*** Opening of Information ***
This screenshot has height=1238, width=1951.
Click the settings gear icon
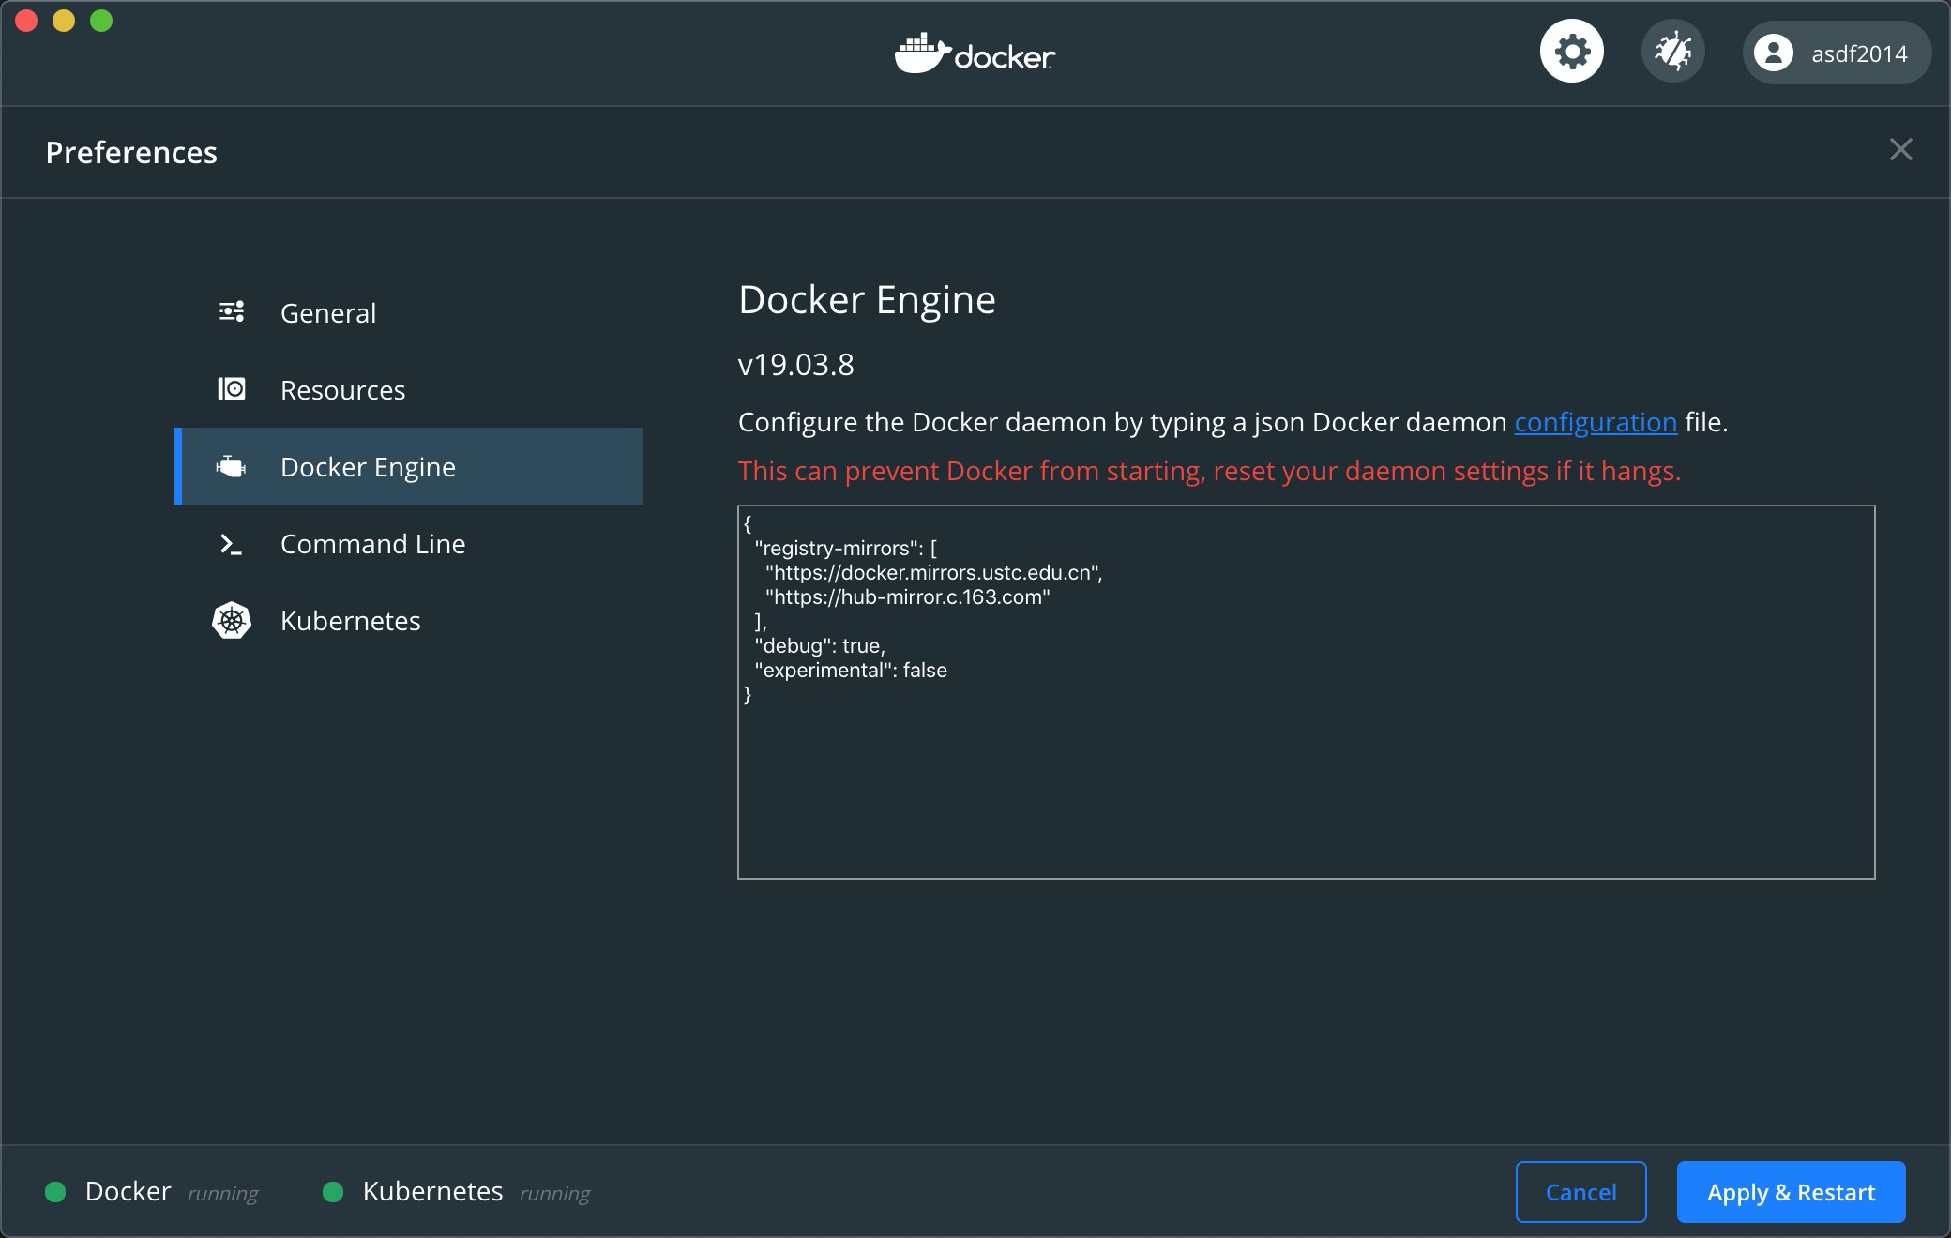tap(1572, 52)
*** Close of Information ***
*** Opening of Information ***
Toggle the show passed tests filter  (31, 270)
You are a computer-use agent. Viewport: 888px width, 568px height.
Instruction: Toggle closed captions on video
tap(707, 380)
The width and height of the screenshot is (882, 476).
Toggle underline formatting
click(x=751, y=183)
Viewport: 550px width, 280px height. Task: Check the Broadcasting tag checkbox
*** Close of Information ***
Action item: Count each line above where the string "Viewport" occurs. Give the number only.

Solution: 2